CREDS = { endpoint: 'metrics.wavefront.com',
          token: 'c7a1ff30-0dd8-fa60-e14d-f58f91bafc0e' }

require 'wavefront-sdk/user'

# You can pass in a Ruby logger object, and tell the SDK to be
# verbose.

require 'logger'
log = Logger.new(STDOUT)

wf = Wavefront::User.new(CREDS, verbose: true, logger: log)

# See how things went:

p wf.status
#<Wavefront::Type::Status:0x007feb99185538 @result="OK", @message="", @code=200>

# And print each user's ID

wf.list.response.items.each { |user| puts user[:identifier] }

# Now delete the user '[email protected]', disregarding the
# response.

wf.delete('[email protected]')

All API classes expect user support pagination and will only return blocks of results. The everything() method returns a lazy enumerator to make dealing with pagination simpler.

Wavefront::Alert.new(c.creds).everything.each_with_index do |m, i|
  puts "#{i} #{m.id}"
end

Retrieve a timeseries over the last 10 minutes, with one minute bucket granularity. We will describe the time as a Ruby object, but could also use an epoch timestamp. The SDK happily converts between the two.

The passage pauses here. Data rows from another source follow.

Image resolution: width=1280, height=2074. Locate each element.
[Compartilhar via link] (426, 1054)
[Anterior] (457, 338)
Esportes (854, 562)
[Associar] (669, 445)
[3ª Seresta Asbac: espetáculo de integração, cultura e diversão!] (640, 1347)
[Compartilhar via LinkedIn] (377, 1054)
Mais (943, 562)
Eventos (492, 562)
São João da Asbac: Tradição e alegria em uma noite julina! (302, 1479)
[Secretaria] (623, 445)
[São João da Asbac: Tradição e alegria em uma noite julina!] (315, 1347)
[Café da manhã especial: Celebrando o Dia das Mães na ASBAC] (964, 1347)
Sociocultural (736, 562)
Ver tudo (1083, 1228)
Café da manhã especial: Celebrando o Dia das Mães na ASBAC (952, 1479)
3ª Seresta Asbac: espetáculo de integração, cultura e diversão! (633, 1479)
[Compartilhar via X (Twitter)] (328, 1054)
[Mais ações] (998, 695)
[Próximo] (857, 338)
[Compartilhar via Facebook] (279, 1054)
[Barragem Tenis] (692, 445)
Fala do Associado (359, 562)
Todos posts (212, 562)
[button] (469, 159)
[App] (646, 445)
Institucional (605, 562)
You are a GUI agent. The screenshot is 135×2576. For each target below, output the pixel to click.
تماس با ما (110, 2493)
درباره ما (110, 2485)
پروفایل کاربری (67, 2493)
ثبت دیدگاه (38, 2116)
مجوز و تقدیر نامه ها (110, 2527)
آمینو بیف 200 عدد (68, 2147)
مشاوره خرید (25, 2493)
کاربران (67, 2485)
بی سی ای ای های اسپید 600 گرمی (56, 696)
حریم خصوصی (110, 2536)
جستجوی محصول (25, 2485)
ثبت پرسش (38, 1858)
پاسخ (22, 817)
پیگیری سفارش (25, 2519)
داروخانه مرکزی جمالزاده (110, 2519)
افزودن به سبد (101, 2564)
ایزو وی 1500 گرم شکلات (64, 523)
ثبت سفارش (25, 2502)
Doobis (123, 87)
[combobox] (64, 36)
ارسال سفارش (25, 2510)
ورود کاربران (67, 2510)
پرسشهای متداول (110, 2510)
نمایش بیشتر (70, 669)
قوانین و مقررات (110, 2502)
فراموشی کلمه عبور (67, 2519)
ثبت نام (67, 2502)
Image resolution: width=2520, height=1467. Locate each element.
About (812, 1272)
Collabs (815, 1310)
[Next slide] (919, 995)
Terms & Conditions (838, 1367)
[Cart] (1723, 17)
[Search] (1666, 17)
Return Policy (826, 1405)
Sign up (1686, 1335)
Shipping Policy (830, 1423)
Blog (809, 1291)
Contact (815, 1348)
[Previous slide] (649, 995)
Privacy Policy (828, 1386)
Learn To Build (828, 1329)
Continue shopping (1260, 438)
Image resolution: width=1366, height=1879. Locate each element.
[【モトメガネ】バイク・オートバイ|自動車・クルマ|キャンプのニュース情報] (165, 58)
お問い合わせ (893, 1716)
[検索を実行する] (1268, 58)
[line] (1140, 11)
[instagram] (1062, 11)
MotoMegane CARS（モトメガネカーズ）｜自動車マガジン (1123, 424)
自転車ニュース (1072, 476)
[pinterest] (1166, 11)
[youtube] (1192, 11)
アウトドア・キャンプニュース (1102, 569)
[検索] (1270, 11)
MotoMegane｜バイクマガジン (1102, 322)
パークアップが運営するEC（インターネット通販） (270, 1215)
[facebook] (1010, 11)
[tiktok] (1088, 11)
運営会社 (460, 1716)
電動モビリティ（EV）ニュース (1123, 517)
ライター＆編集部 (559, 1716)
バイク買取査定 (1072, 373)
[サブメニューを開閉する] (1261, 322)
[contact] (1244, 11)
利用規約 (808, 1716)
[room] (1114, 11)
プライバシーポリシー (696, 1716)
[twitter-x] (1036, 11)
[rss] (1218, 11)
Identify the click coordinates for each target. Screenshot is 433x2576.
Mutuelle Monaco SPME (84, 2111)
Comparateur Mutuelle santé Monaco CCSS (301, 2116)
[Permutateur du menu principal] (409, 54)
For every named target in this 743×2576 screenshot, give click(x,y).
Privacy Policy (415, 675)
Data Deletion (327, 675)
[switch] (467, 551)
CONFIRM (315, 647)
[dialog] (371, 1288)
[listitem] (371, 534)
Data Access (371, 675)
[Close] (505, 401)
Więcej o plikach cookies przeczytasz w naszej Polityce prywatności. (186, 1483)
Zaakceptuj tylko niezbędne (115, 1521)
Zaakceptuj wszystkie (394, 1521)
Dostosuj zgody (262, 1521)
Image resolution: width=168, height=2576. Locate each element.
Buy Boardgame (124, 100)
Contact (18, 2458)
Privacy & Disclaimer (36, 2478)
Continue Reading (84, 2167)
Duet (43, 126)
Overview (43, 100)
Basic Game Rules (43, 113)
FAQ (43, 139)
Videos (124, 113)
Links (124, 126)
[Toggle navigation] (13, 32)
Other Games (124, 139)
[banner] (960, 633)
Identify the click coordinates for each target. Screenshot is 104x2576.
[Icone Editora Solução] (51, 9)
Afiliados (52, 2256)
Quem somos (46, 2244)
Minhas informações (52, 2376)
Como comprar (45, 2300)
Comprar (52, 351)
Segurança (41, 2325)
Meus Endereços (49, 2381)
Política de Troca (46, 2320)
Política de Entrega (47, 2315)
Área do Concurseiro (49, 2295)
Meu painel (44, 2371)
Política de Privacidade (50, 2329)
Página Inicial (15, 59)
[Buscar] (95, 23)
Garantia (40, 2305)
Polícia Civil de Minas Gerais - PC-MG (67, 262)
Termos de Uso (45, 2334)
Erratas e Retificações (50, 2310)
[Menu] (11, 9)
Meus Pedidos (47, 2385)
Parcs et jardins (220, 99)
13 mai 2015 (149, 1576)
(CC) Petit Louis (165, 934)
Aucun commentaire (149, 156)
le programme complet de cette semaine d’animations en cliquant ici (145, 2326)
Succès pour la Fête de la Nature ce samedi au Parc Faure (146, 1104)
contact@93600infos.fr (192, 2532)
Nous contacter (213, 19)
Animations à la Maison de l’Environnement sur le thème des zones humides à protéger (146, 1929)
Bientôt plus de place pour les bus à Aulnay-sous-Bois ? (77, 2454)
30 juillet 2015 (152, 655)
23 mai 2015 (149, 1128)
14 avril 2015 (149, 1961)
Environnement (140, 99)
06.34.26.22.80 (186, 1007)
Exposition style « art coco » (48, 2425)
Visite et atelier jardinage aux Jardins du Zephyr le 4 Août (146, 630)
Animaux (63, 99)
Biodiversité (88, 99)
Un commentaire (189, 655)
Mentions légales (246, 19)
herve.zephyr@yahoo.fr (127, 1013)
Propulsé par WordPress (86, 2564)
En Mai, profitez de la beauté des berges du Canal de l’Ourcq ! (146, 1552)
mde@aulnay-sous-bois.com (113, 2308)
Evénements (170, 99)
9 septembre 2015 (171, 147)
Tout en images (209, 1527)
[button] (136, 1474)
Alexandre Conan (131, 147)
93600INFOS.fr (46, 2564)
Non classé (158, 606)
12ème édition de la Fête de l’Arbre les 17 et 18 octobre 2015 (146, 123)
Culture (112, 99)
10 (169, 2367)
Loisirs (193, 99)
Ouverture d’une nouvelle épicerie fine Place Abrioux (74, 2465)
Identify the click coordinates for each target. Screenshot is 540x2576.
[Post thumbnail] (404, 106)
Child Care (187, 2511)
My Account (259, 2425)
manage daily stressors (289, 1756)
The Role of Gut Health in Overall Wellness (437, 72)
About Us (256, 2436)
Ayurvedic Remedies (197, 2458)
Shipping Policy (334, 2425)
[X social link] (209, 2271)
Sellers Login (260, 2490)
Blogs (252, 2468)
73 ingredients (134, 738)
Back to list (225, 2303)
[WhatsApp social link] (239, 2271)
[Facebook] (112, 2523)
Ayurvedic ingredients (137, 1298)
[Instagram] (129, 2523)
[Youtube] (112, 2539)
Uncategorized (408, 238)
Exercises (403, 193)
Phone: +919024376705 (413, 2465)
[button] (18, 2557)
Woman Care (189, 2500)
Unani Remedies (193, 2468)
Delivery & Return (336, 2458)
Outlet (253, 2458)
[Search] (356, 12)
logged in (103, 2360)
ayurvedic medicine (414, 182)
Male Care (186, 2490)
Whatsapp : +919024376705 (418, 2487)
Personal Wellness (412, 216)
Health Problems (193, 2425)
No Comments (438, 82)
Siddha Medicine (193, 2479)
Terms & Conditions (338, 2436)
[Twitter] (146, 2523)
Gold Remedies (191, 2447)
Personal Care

require 'wavefront-sdk/query'

Wavefront::Query.new(CREDS).query(
  'ts("prod.www.host.tenant.physicalmem.usage")',
  :m,
  (Time.now - 600)
)

We can write points too. The Write class lets you send points to a proxy, and the Report class sends them directly via the API. Unlike all other classes, Write requires the proxy address and port as its credential hash. Report has the same methods and works in the same way, but uses the same credentials as all the other classes.

require 'wavefront-sdk/write'

W_CREDS = { proxy: 'wavefront.localnet', port: 2878 }

wf = Wavefront::Write.new(W_CREDS, debug: true)

task = wf.write( [{ path: 'dev.test.sdk', value: 10 }])

p task.response
#{"sent"=>1, "rejected"=>0, "unsent"=>0}
puts task.status.result
#OK

You can send delta metrics either by manually prefixing your metric path with a delta symbol, or by using the write_delta() method

The SDK also provides a helper class for extracting credentials from a configuration file. If you don't supply a file, defaults will be used. You can even override things with environment variables.

require 'wavefront-sdk/credentials'

c = Wavefront::Credentials.new

# Now use that to list the proxies in our account

require 'wavefront-sdk/proxy'

p Wavefront::Proxy.new(c.creds).list

# It works for proxies too:

wf = Wavefront::Write.new(c.proxy)

Contributing

Fork it, fix it, send me a PR. Please supply tests, and try to keep Rubocop happy.